Estamos a unas horas del final del 2020. Un año que nos ha enfrentado a la muerte. Es raro el hogar que no haya sufrido la pena de llorar a un ser querido. Este contacto directo con la muerte, nos hace apreciar más la vida. Platón, en el diálogo del Fedón, explica que de lo que muere “nace por consiguiente todo lo que vive y tiene vida”.

Fernando Savater lo pone de la siguiente manera: “La cruda realidad de la muerte brinda así ocasión para que se afirme con plena conciencia la gracia de la vida, esa gracia que sólo puede saborear quien tiene la desgracia de ser moral” (Tauroética, p.68).

Esto es algo que entendemos bien los aficionados a la fiesta brava. El toreo es un arte de sol y sombra, de valor y belleza, de triunfo y muerte, es decir, una metáfora de los más diversos contrastes que están implícitos en la vida misma.

Una corrida de toros es un ritual litúrgico que nos hace apreciar a Dios porque se sabe que un instante es frontera no sólo entre el triunfo o el fracaso sino, quizá, entre la vida y la muerte y por ello hay que estar siempre preparados.

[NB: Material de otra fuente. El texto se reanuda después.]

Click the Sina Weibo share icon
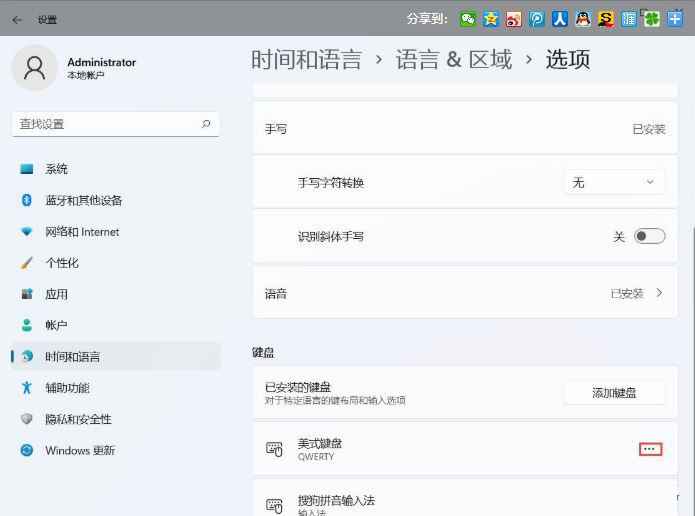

Para Mario Vargas Llosa la tauromaquia nos enseña “para qué, por qué y hasta cuándo estamos aquí; lo perecedera que es la vida y cómo, gracias a que es finita y limitada por la muerte, ella no es una rutina aburrida y catatónica, sino una aventura tan intensa y prodigiosa como fugaz” (“Monólogo del toro (frente a José Tomás)”. En Diálogo con Navegante, p.36).

La sociedad contemporánea ha intentado ocultar la muerta. De ahí la proliferación de movimientos animalistas y antitaurinos. Octavio Paz explicaba que “la muerte moderna no posee ninguna significación que la trascienda o refiera a otros valores. En el mundo moderno todo funciona como si la muerte no existiera. Nadie cuenta con ella. Todos la suprimen: las prédicas de los políticos, los anuncios comerciantes, la moral pública, las costumbres, la alegría a bajo precio y la salud al alcance de todos que nos ofrecen hospitales, farmacias y campos deportivos. Pero la muerte, ya no como tránsito sino como gran boca vacía que nada sacia, habita todo lo que emprendemos (“El peregrino en su patria”. México en la obra de Octavio Paz 1, p.45-46).

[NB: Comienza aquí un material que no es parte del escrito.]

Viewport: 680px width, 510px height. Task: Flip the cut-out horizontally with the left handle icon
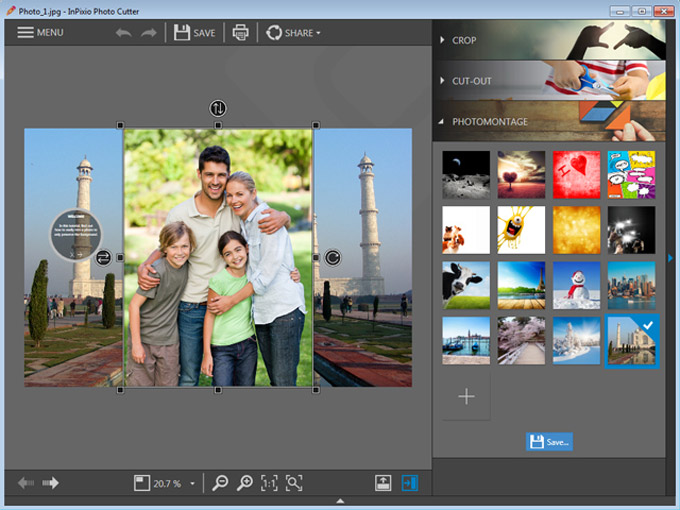(103, 258)
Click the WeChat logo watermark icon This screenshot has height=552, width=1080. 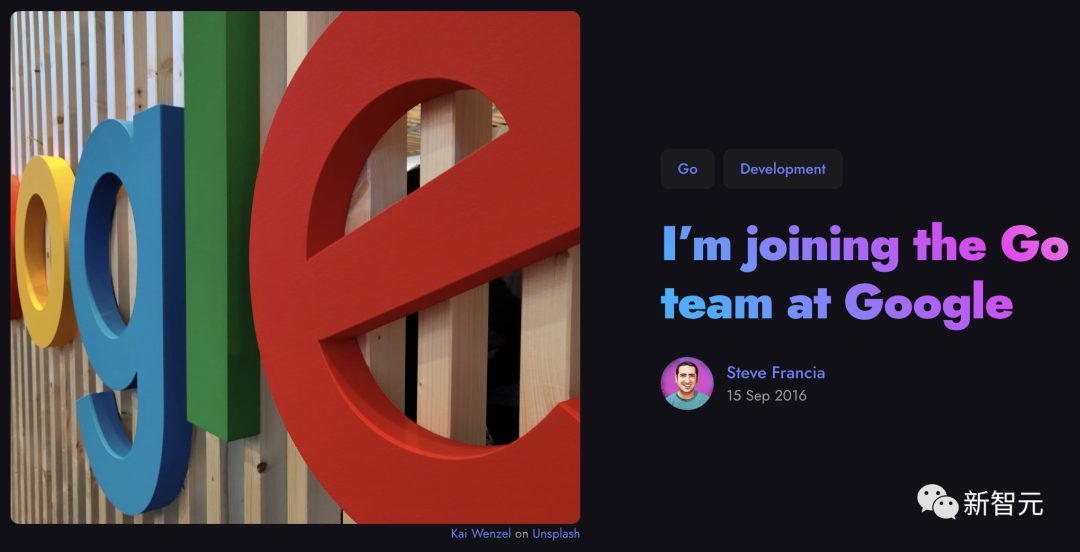[x=937, y=501]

La pandemia nos ha mostrado la realidad. El 2020 nos ha recordado que la paradoja de la condición humana es que estamos estamos conscientes de que no se puede separar la vida de la muerte. Ante esta realidad, quizá podamos encontrar en los toros valores y enseñanzas para enfrentar la vida.

En el toreo se desafía a la muerte con gracias, elegancia, ritmo y belleza. El artista supera a la muerte y transmite esas emociones a quienes lo observan. Para Pepe Alameda “el toreo no termina en la muerte, empieza en la muerte; a partir de la muerte, y por la evidencia constante de su posibilidad, crece el toreo” (Retrato inconcluso, p.84).

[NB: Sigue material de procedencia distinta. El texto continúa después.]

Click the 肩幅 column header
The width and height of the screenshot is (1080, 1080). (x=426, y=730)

Recuerdo un grabado de Raúl Anguiano (“La muerte del toro”) en donde no es un torero quien sacrifica al toro, sino una calavera, es decir, la muerte misma. El escritor Jorge Alberto Manrique revela que con esta representación está dicho todo: “Es una premonición de muerte en el ruedo y en la vida. El artista transitó por la vida y dejó su propia faena, que es la verdadera obra maestra”.

Así que ante un nuevo año que se presenta igual de fiero y complicado que el exangüe 2020, no nos queda mas que, con valentía, citar, parar y mandar. Hacerlo humillar. Templarlo. Y así, saborear la gracias de la vida. ¡Qué Dios reparta suerte!